Avondale Williams

Personal information
- Full name: Prince Avondale Williams
- Date of birth: 10 October 1977 (age 47)
- Place of birth: British Virgin Islands
- Position(s): Striker

Senior career*
- Years: Team / Apps / (Gls)
- 1997–2002: Veterans
- 2003–2004: Rangers
- 2004: Veterans
- 2005–2007: Rangers
- 2008–2017: Islanders FC

International career
- 1995: Saint Vincent and the Grenadines / 1 / (0)
- 2000–2012: British Virgin Islands / 15 / (5)

Managerial career
- 2008–2018: British Virgin Islands

= Avondale Williams =

British Virgin Islands footballer and manager (born 1977)

Avondale Williams (born 10 October 1977) is a British Virgin Islander football manager and former player. He played as a forward for Veterans, Rangers, and Islanders FC. He is the British Virgin Islands national team's all-time leading scorer with five goals.

==International career==
===Saint Vincent and the Grenadines===
On 30 July 1995, Williams made his international debut for Saint Vincent and the Grenadines against Trinidad and Tobago, scoring an own goal in a 5–0 loss.

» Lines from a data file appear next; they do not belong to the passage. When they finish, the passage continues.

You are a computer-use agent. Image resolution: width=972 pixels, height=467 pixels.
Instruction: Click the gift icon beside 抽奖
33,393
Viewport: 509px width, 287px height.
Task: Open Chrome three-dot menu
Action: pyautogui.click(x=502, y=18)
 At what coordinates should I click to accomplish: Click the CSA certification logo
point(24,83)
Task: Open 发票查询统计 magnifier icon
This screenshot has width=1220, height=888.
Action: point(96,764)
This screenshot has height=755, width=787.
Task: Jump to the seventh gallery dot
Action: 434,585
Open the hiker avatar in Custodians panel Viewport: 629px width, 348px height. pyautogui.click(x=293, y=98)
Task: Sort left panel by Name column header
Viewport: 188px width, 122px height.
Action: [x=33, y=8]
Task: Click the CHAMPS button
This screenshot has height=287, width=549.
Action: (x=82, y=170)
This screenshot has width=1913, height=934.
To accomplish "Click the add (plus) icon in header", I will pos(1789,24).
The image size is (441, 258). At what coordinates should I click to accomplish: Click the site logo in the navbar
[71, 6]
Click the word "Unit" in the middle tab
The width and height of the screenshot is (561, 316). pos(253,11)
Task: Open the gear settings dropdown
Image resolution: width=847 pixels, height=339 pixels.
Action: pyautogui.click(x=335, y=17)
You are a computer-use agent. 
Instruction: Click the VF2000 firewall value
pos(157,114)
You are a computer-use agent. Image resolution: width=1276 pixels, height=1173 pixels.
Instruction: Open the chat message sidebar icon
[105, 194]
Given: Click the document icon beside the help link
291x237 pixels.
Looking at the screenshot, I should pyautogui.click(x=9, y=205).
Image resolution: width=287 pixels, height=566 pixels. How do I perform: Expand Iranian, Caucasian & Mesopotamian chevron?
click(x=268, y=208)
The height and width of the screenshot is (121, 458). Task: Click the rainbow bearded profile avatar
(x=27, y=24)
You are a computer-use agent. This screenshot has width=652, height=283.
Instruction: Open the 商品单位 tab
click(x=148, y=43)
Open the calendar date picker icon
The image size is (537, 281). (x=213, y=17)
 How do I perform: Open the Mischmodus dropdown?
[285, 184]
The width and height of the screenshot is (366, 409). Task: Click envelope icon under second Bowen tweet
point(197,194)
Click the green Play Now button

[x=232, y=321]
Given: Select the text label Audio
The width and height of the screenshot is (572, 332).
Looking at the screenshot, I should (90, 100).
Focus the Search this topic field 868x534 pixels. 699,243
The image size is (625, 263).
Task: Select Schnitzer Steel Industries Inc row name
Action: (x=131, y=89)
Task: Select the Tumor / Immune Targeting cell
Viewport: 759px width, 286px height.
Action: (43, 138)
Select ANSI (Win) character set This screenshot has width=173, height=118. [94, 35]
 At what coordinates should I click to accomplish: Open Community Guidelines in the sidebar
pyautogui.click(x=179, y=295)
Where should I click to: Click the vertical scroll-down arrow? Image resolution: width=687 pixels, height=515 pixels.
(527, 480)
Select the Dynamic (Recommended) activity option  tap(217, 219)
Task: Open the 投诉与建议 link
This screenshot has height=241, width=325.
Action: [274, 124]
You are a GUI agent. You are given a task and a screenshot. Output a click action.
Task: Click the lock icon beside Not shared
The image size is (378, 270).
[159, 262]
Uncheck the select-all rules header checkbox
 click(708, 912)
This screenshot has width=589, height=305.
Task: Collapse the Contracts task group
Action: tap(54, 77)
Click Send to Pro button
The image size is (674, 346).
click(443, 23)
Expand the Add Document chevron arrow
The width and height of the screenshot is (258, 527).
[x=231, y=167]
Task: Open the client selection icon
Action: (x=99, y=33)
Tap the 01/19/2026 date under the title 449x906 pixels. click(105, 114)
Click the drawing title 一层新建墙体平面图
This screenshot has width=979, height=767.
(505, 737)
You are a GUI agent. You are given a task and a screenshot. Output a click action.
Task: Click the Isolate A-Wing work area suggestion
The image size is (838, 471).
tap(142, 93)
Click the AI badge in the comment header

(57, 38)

===British Virgin Islands===
Williams later switched his allegiance to the British Virgin Islands, making his debut on 5 March 2000 and scoring the Nature Boyz' lone goal in a 5–1 loss to Bermuda. He went on to earn fifteen caps for the British Virgin Islands, scoring a record five goals, including a brace against the Bahamas.

==Managerial career==
Williams was the manager of the British Virgin Islands national football team from 2008 to 2018.

In 2012, he made a return to his national team by substituting himself on in the 41st minute in a 2012 Caribbean Cup match against Martinique.

==Career statistics==
=== International ===

Scores and results list British Virgin Islands' goal tally first, score column indicates score after each Williams goal.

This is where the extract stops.